安全研究员Jose Pino近日披露了一个名为“Brash”的安全漏洞,该问题影响所有基于Chromium 143.0.7483.0及更早版本的浏览器产品。由于Chromium架构被广泛采用,包括Chrome、Edge、Opera、Vivaldi、Arc和Brave在内的主流桌面与移动浏览器均存在潜在风险。考虑到此类浏览器在全球范围内的普及程度,预计超过30亿台设备可能受到波及。

该漏洞根植于Blink渲染引擎,这是Chromium项目的核心组成部分。根据研究人员的分析,Brash利用了Blink在处理特定DOM操作时存在的架构缺陷。攻击的关键在于document.title API在更新过程中完全缺乏速率限制机制,使得恶意页面能够以极高速度反复修改页面标题。
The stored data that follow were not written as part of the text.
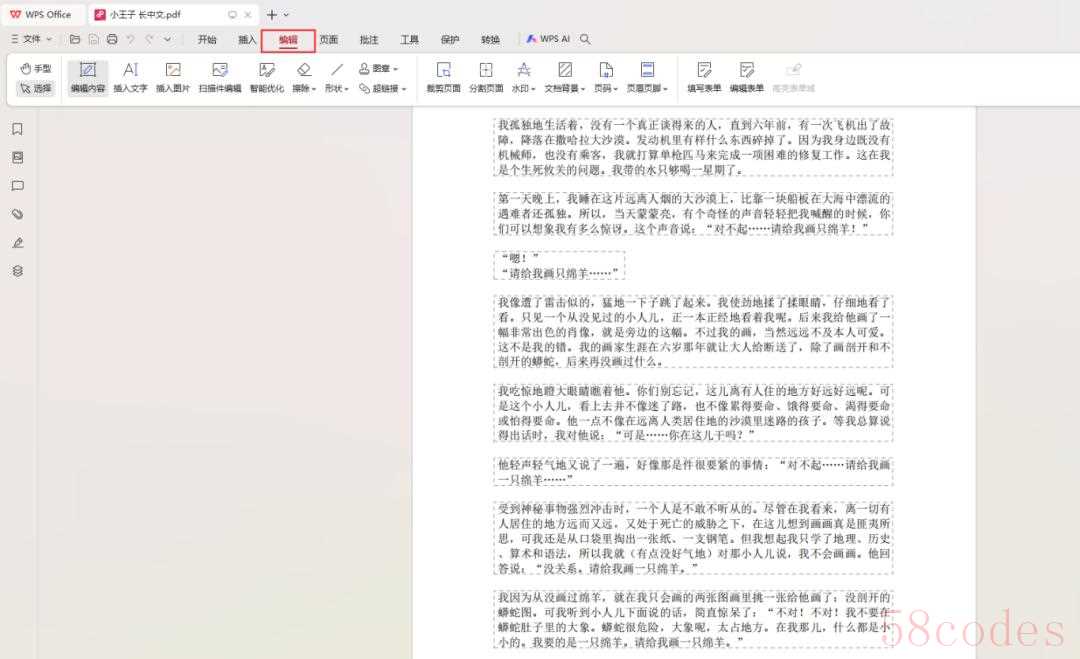Choose the 裁剪页面 crop page tool

(443, 77)
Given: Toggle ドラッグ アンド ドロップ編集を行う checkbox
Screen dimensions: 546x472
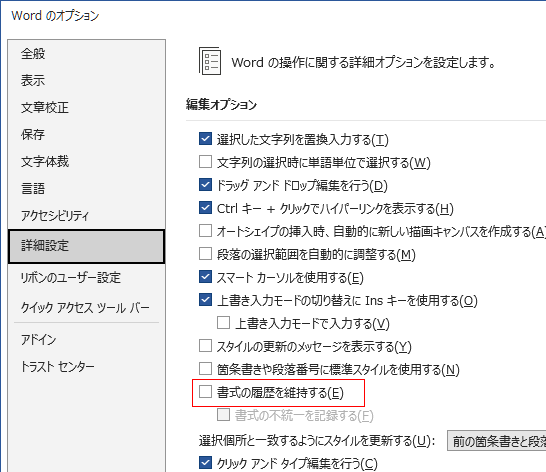Looking at the screenshot, I should pyautogui.click(x=205, y=185).
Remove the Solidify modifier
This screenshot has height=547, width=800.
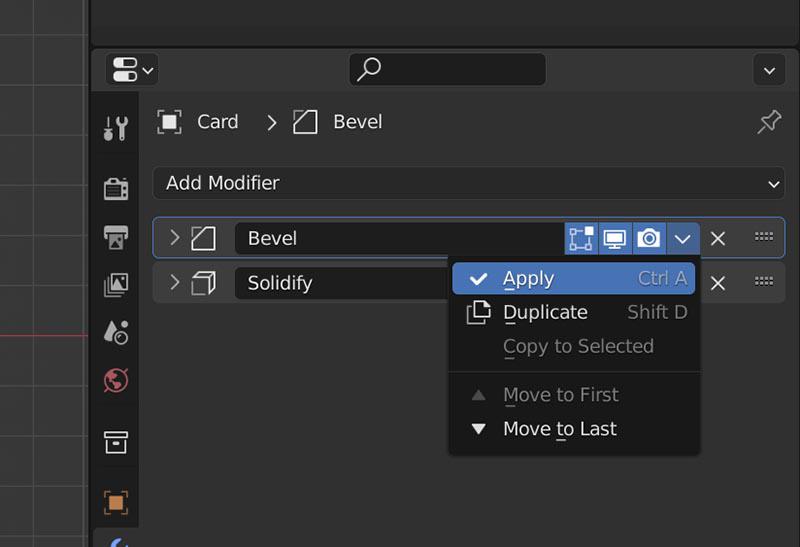tap(718, 283)
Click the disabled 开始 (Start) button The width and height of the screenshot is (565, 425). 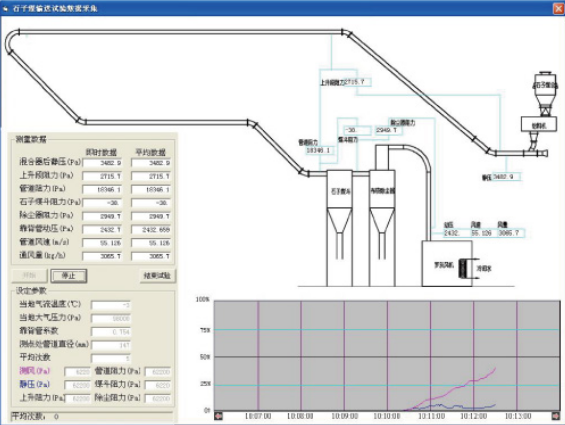click(x=29, y=276)
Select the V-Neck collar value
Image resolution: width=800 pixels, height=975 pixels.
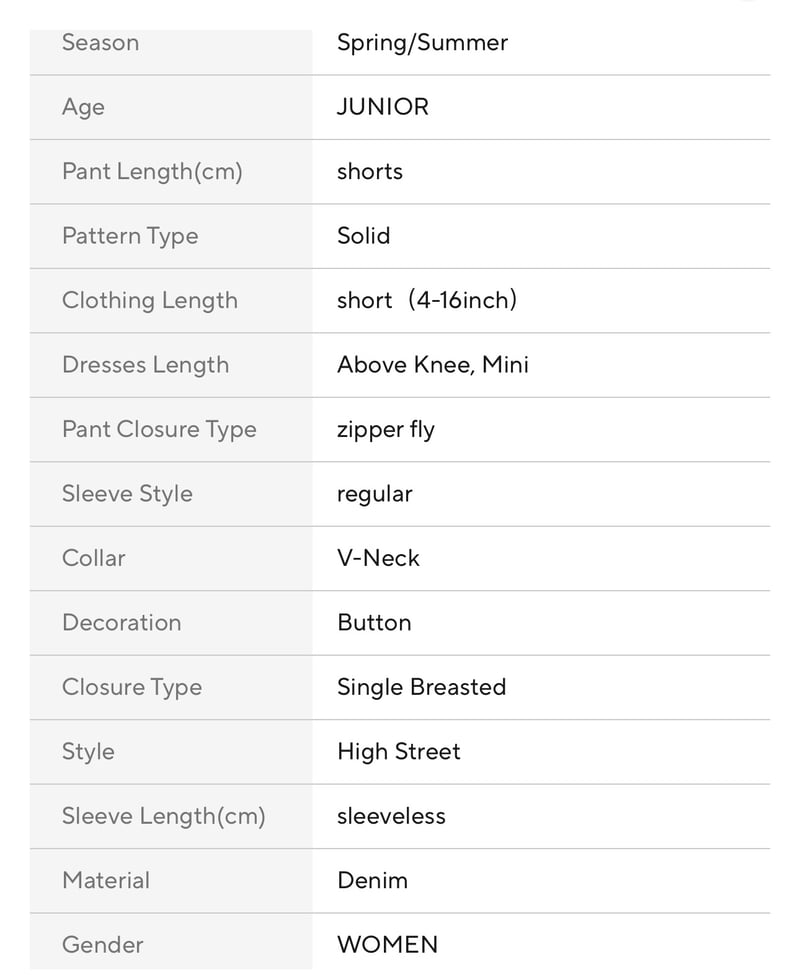tap(379, 558)

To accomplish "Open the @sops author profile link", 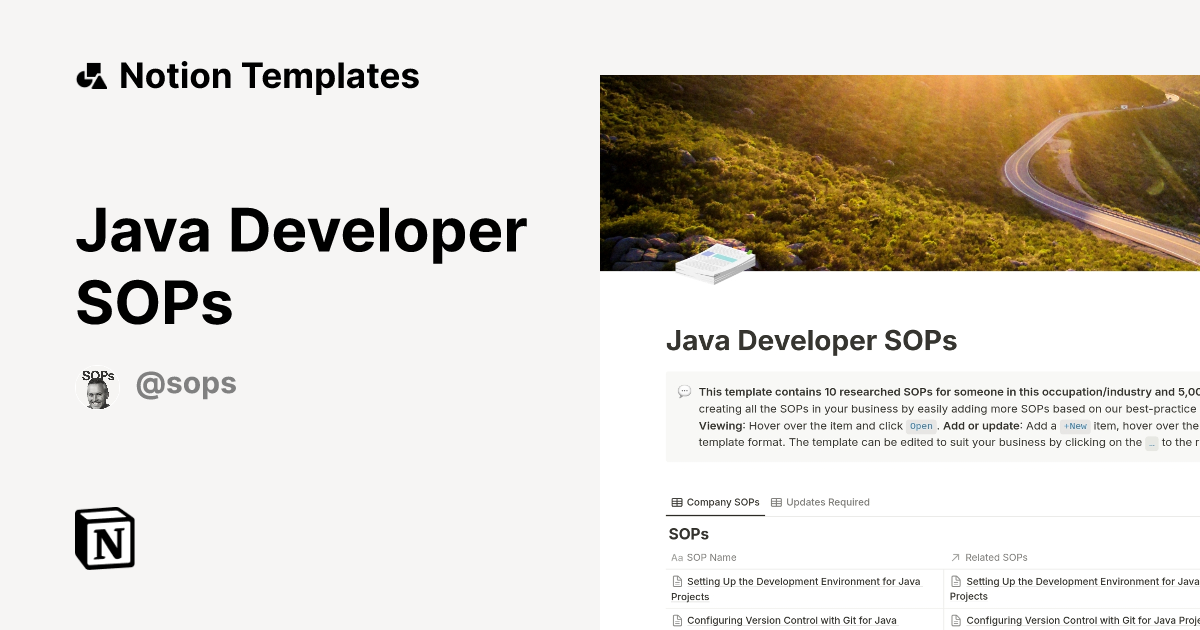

攻击者可借此每秒触发数百万次DOM变更,迅速耗尽浏览器主线程的处理能力,打乱事件循环的正常调度,最终导致浏览器界面无响应甚至完全冻结。实验表明,一旦遭遇此类攻击,受影响的浏览器通常在15至60秒内即陷入瘫痪状态。尽管关闭浏览器窗口可恢复系统功能,但在某些系统环境下,极端资源占用甚至可能导致操作系统层面的短暂失控。

为帮助用户判断自身设备是否受影响,研究人员上线了测试页面brash.run,访问该页面后可直观观察浏览器的表现。需要明确的是,未采用Chromium内核的浏览器,如Firefox和Safari,不受此漏洞威胁。

目前,相关技术细节已在GitHub平台公开,旨在推动行业共同关注与防御。Google方面已确认收到报告并启动调查,但截至当前尚未推出正式补丁或修复版本。